** START OF Excerpted text **

Over recent years there has been different activities for immigrants to learn Icelandic in Akureyri. For example, Zonta’s International Education Fund funded a language course for immigrant women with children; the Salvation Army in Akureyri offers support to learn Icelandic; there is an Icelandic chat group at the municipality library of Akureyri; reading and homework assistance is available for primary school pupils (attending first and second grade) at the municipal library. In 2015 and 2016, there were two workshops entitled Icelandic through artistic expression, in which immigrants expressed their experience of living in Iceland.
Self-confidence or how immigrant women doubt their capabilities
Six out of eight participants are experiencing issues that are possibly caused by low self-esteem. These participants were overly critical not only about their language skills but also about their capabilities in general, overall showing lack of self-worth. Some of the participants were aware of their lack of self-confidence, but there were also examples where women didn’t see the connection between high self-esteem and ability to forward in their lives and careers.
When people see that you are very quiet, you are not sure of yourself, they can’t or don’t want to accept you to work. Maybe this is the main problem. (Interview 5)

** END OF Excerpted text **

■ Work instructions ■
1 > In the excerpt on learning Icelandic in Akureyri, how many of the eight participants are experiencing issues possibly caused by low self-esteem?
2 > Write out, word for word, the passage of the excerpt on learning Icelandic in Akureyri starting with "When people see" and going on through "problem. (Interview 5)".
These rows are separate material with no connection to the excerpt on learning Icelandic in Akureyri.

** START OF Material supplied **

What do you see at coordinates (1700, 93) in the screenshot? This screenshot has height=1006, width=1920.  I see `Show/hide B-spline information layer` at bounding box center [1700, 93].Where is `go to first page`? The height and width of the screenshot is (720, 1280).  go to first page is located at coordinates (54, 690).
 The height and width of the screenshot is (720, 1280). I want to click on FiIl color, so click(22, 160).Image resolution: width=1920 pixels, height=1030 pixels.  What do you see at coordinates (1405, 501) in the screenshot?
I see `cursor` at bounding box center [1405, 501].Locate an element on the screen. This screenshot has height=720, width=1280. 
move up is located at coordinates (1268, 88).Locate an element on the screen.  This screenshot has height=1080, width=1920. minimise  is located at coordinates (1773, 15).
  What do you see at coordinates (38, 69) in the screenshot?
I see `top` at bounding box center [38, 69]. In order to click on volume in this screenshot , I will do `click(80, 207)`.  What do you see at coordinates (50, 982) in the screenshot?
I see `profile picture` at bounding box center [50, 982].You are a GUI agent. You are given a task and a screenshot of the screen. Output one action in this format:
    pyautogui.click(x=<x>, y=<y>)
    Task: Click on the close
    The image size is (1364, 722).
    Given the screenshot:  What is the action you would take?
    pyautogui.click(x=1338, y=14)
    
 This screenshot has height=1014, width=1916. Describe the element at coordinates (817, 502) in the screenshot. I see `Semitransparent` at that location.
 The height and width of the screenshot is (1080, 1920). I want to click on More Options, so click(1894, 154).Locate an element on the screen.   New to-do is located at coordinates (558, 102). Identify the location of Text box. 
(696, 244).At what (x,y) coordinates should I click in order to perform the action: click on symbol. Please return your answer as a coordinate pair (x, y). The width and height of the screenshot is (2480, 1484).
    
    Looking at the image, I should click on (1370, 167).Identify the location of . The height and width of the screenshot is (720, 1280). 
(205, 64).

** END OF Material supplied **

■ Responses in order ■
1 > Six of the eight participants.

2 >
When people see that you are very quiet, you are not sure of yourself, they can’t or don’t want to accept you to work. Maybe this is the main problem. (Interview 5)